### Given exercise
Copy everything from the line containing "You are a computer-use agent." down to the line containing "tap(376, 251)", replacing "Eliminar" with "Borrar" and changing nothing else. Return only those lines, without the picture.

### Stored records
━━━━
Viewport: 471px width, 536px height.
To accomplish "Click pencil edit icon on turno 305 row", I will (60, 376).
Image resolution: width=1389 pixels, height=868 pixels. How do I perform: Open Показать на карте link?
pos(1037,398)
━━━━
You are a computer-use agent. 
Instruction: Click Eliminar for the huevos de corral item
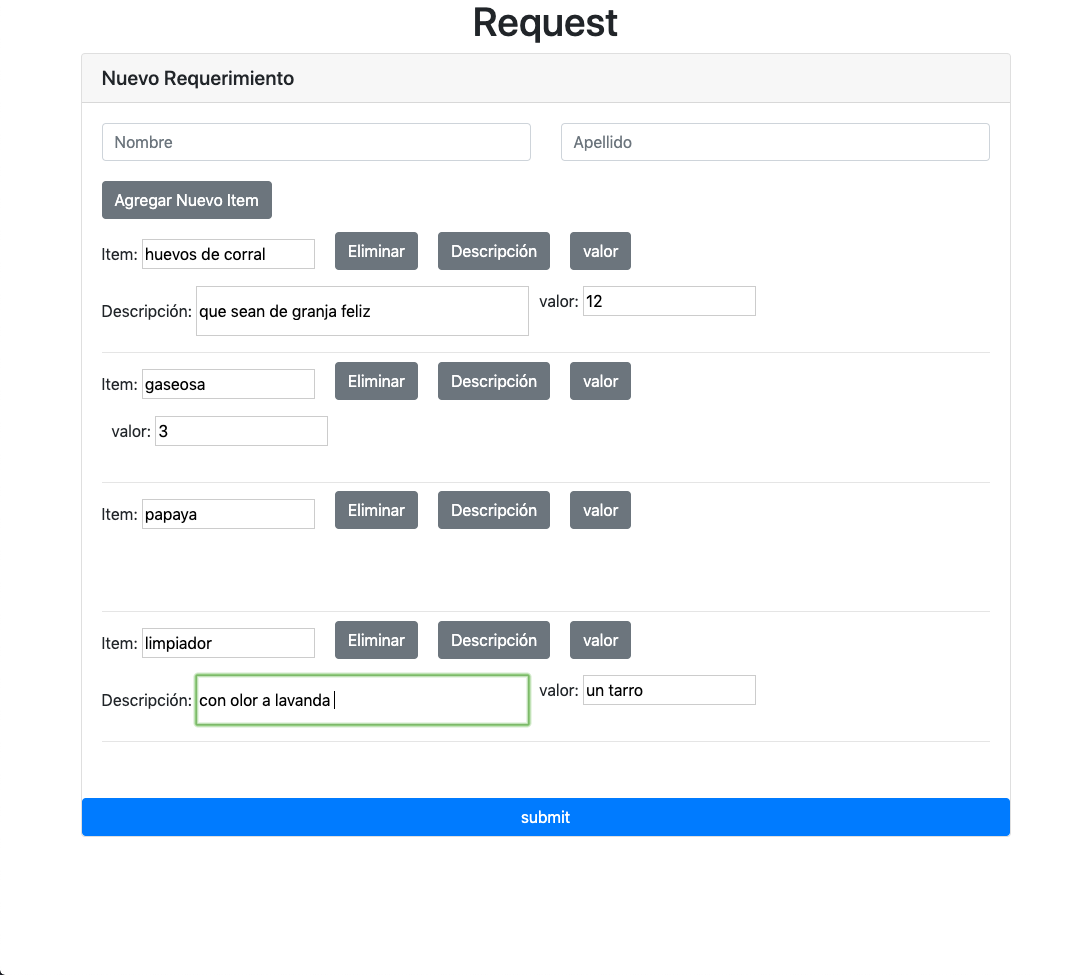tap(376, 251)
━━━━
### Response for this exercise
You are a computer-use agent. 
Instruction: Click Borrar for the huevos de corral item
tap(376, 251)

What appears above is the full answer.